A small family live in isolation for fear of what awaits them in the outside world, in It Comes at Night.
Director Trey Edward Shults first appeared on the scene in 2015 with his feature debut, Krisha; a stunning outing that was masterfully crafted, and critically lauded. Krisha’s greatest strength was its almost impossibly perfect tension. Shults used every tool at his disposal to lead his audience onto a tightrope that could give way at any moment. It Comes at Night is no different. Shults’ ability to string his audience along – to wind them up, to cut away the tightrope and watch them fall into terror or despair – is remarkable. This on its own would be enough to position Shults as one to watch. But, add in his restrained, yet powerful style of story-telling, and his eye for captivating visuals, and Shults is on the path to greatness.

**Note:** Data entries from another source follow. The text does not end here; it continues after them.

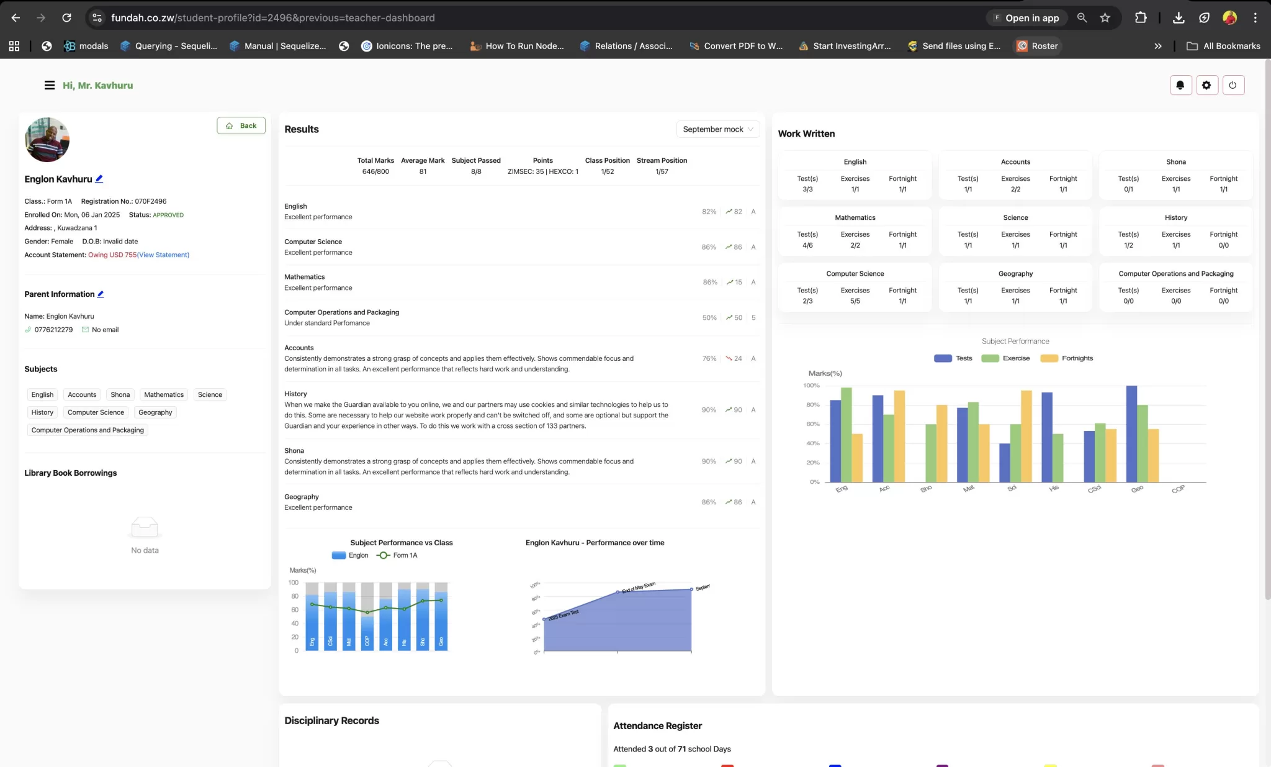Screen dimensions: 1271x767
Task: Click the Fortnights yellow legend swatch
Action: [x=1049, y=358]
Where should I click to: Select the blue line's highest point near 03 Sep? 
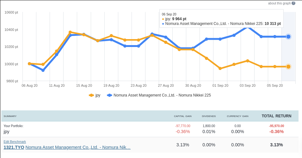pos(247,26)
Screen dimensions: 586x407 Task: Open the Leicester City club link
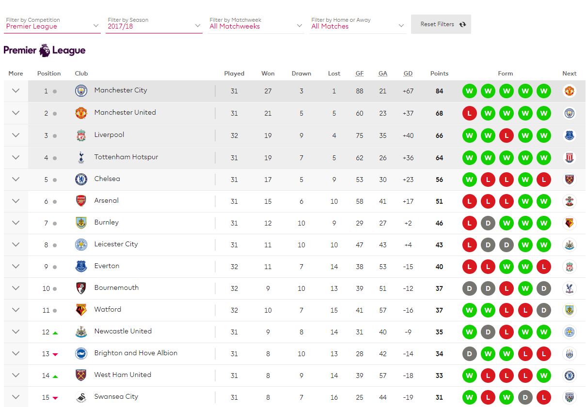[116, 244]
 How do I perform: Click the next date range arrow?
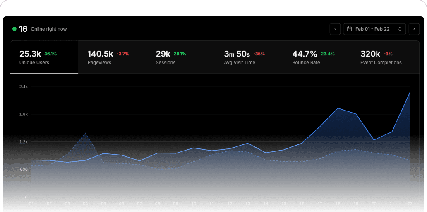[414, 29]
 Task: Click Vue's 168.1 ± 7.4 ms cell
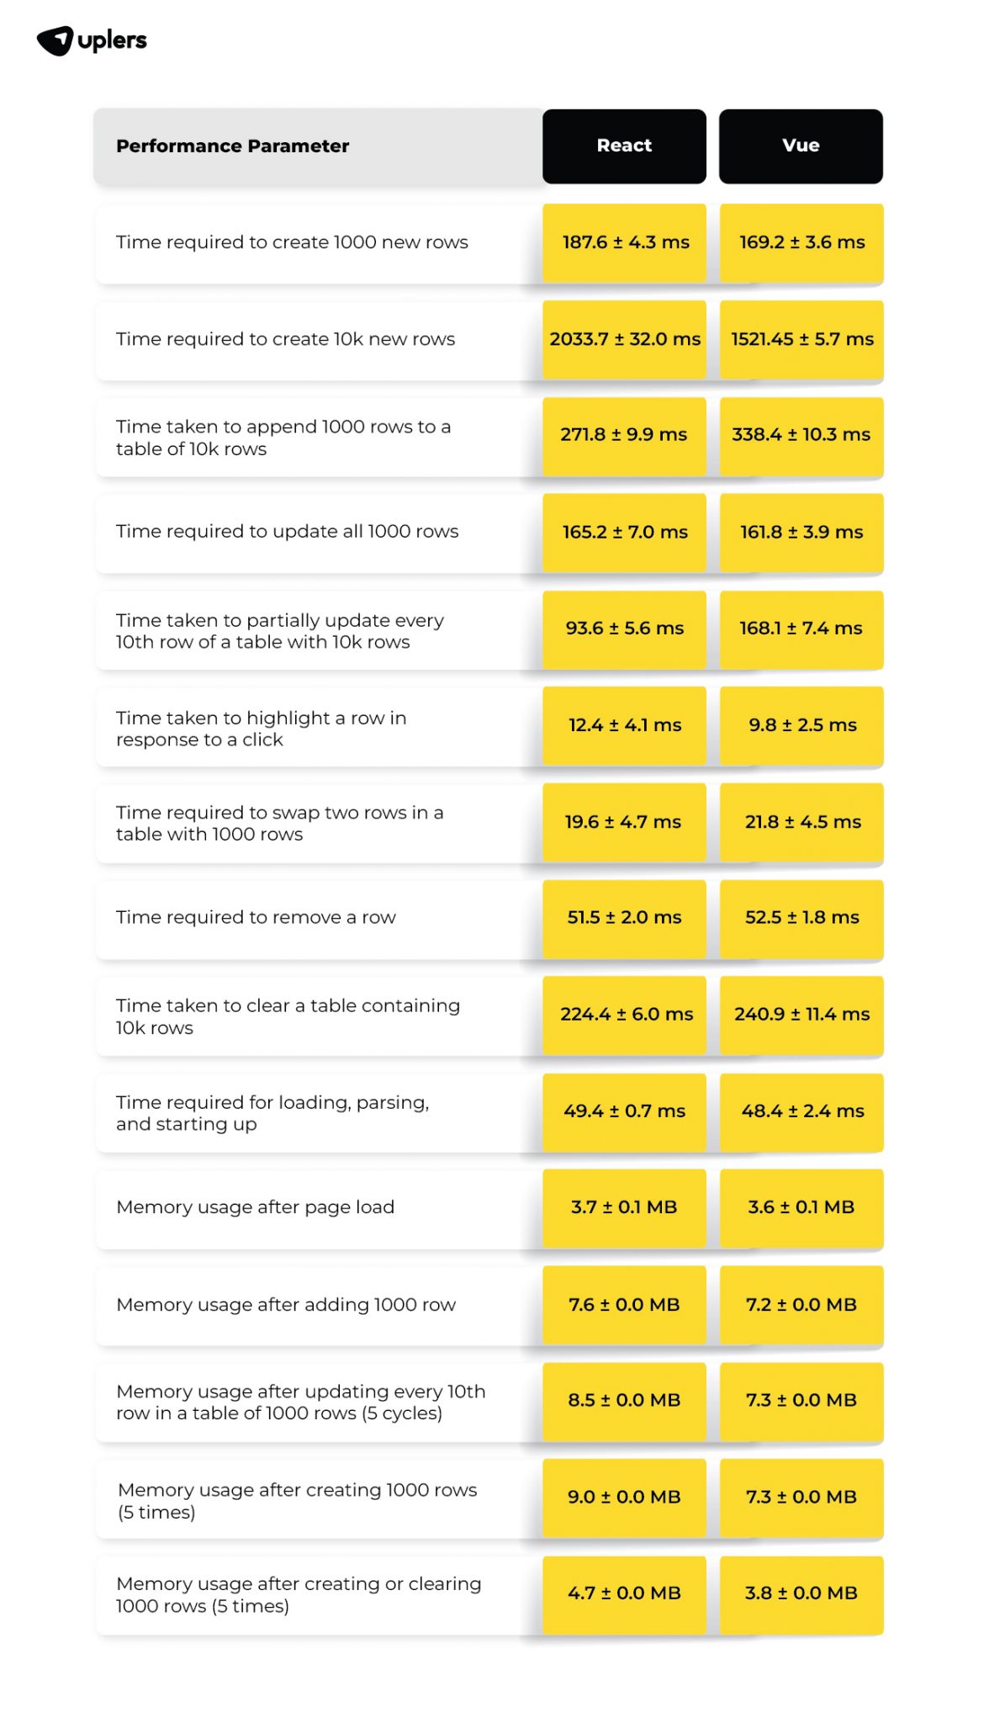point(801,628)
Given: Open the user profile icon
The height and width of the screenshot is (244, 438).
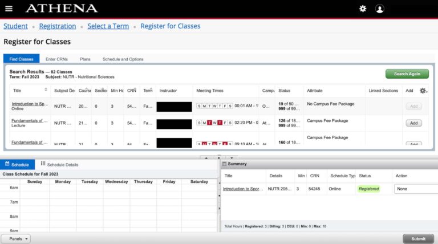Looking at the screenshot, I should point(380,9).
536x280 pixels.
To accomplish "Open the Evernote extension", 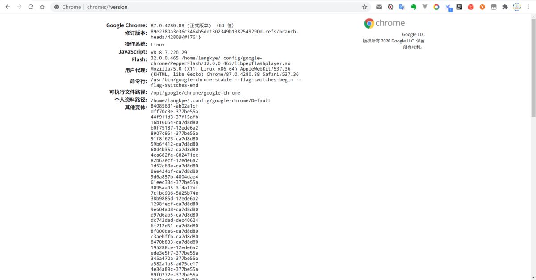I will coord(414,7).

While It Comes at Night has been predominately billed as a horror film, there’s a bit more to it than that. The film’s avoidance of genre conventions, and its embracing of the human elements of fear and survival, push it into psychological drama territory. But to nail It Comes at Night down to one genre is to misunderstand its purpose. This film was not created as a genre piece; it was not made to adhere to conventions, but rather to twist convention. It Comes at Night takes a premise that could be trite and commonplace, and delivers a gut-wrenching, and breathtaking story of fear, desperation, and most interestingly, doubt. Some will say the film is a story about paranoia; that the ‘It’ referred to in the title is in fact the paranoia of our characters. This is not the case. Paranoia is controlling, irrational, and all encompassing. Doubt, however, is insidious. It lingers in the back of one’s consciousness and slowly eats away at the rational mind. This is the feeling our characters endure and the audience suffers along with them. For instance, one character swears he is telling the truth to another, then stares intently into the distance when no one is watching. Is he thankful his honesty was well received, or relieved his lie was believed? It Comes at Night is filled with moments like these.
Further on from the in-story doubt, is the aforementioned sense of tension that runs throughout. It Comes at Night has a heartbeat; it thumps through the music, through the light, and through the framing – and we feel it. The audience rises and falls as the film’s heartbeat does. The beating is so strong and so compelling because the film gets to the root of our flaws and attributes as humans. It does away with the flesh and the fat, and exposes us to the raw nerves; the bone and the grit of human nature. We see the ugliness that appears when people are desperate to survive, desperate to protect their children, and desperate to quell their doubt and fear.
All of these elements are complimented by the astounding performances, and the beautiful photography. The patience of Shults’ camera and the ambiguity in the low-light photography is not only visually beautiful, but also perfect for the tone and mood of the film.
While It Comes at Night has the potential to be extremely divisive, it is ultimately a powerful example of the greatness that can be achieved when every element of a film is perfectly posited to serve its story. It is also an amazing exploration of how inhuman humans can become in the face of doubt and fear.
The painting featured in the movie at the beginning is titled “The Triumph of Death”.